A peritonsillar abscess (also called paratonsillar abscess) is a collection of pus in the space between the tonsil and the superior pharyngeal constrictor muscle.
A peritonsillar abscess is often considered to be a complication of tonsillitis. However, it is now thought to be secondary to infection of a peritonsillar salivary gland (Weber gland) which is located between the tonsillar capsule and the muscle of the tonsillar fossa.
Patients often present with:
Severe sore throat
Odynophagia (painful swallowing) with drooling
Muffled voice ( ‘Hot Potato Voice’)
Difficulty opening mouth (trismus)
Examination often reveals:
Limited mouth opening (trismus), less than three finger width
Unilateral swollen enlarged tonsil with fluctuant swelling extending up to the soft palate (most characteristic)
Deviation of the uvula away from the affected side
Enlarged tender cervical lymph node on the associated side
The patient is usually febrile, and often ‘toxic’ looking
Patients require hospitalisation for rehydration, intravenous antibiotics, analgesia and, in most cases, surgical drainage of the abscess.
Antibiotics need to cover Streptococcus pyogenes and anaerobes
A combination of intravenous Benzylpenicillin and Metronidazole is recommended – Antibiotics
As a rule of thumb, all peritonsillar abscesses should be drained
Generally, children less than 7-10 years of age will not tolerate oropharyngeal procedures under local anaesthetic very well.

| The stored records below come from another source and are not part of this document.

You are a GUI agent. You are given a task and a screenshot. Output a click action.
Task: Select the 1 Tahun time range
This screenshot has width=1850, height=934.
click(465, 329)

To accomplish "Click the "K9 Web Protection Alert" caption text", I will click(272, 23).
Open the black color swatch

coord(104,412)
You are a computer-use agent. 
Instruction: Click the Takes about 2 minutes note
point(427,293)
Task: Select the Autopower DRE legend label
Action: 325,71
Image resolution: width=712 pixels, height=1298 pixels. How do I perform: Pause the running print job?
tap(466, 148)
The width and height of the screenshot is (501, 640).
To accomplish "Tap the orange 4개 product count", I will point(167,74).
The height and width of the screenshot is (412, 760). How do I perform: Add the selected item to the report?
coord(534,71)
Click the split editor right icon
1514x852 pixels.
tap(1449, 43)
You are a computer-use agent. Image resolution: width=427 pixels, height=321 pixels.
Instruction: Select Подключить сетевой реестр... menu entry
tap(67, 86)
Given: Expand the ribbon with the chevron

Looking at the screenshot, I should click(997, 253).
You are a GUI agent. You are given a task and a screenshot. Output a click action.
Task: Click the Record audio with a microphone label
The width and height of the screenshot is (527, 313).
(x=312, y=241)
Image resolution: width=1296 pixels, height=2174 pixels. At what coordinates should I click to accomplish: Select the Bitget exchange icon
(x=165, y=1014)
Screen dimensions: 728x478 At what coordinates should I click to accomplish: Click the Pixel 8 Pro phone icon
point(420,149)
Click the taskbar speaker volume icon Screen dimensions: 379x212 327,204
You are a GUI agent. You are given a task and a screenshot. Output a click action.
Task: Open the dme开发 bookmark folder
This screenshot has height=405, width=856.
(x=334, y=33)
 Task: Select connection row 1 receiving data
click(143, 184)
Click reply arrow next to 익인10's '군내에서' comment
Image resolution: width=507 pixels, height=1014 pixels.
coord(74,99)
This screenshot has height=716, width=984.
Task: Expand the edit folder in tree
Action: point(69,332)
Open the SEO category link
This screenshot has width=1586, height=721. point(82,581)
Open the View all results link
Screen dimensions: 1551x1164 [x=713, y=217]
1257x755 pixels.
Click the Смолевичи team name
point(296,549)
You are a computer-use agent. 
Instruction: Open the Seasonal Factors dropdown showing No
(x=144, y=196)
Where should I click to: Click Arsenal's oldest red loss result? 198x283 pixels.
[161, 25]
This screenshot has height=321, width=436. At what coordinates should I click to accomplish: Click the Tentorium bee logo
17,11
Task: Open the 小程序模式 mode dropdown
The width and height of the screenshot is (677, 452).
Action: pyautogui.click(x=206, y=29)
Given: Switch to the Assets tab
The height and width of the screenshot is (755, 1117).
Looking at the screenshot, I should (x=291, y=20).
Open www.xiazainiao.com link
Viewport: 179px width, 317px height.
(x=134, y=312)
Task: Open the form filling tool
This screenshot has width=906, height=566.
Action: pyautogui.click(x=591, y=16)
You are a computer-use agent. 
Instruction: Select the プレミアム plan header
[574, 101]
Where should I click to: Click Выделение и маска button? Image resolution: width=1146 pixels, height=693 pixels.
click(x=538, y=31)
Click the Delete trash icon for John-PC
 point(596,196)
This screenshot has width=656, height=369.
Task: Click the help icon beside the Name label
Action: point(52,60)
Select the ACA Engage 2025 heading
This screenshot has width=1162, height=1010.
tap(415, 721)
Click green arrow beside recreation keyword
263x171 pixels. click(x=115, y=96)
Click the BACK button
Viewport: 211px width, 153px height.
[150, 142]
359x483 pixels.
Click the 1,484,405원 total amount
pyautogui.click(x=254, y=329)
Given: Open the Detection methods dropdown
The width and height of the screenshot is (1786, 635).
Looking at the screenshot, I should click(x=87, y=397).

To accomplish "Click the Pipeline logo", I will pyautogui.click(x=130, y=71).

Needle aspiration or incision and drainage of the abscess under general anaesthesia is usually required.
Patients who are septic and have airway obstruction may be considered for quinsy tonsillectomy.
It is worth noting that in some very young children quinsy tends to resolve with IV antibiotics, hence medical treatment and observation for 24 hours may be worthwhile.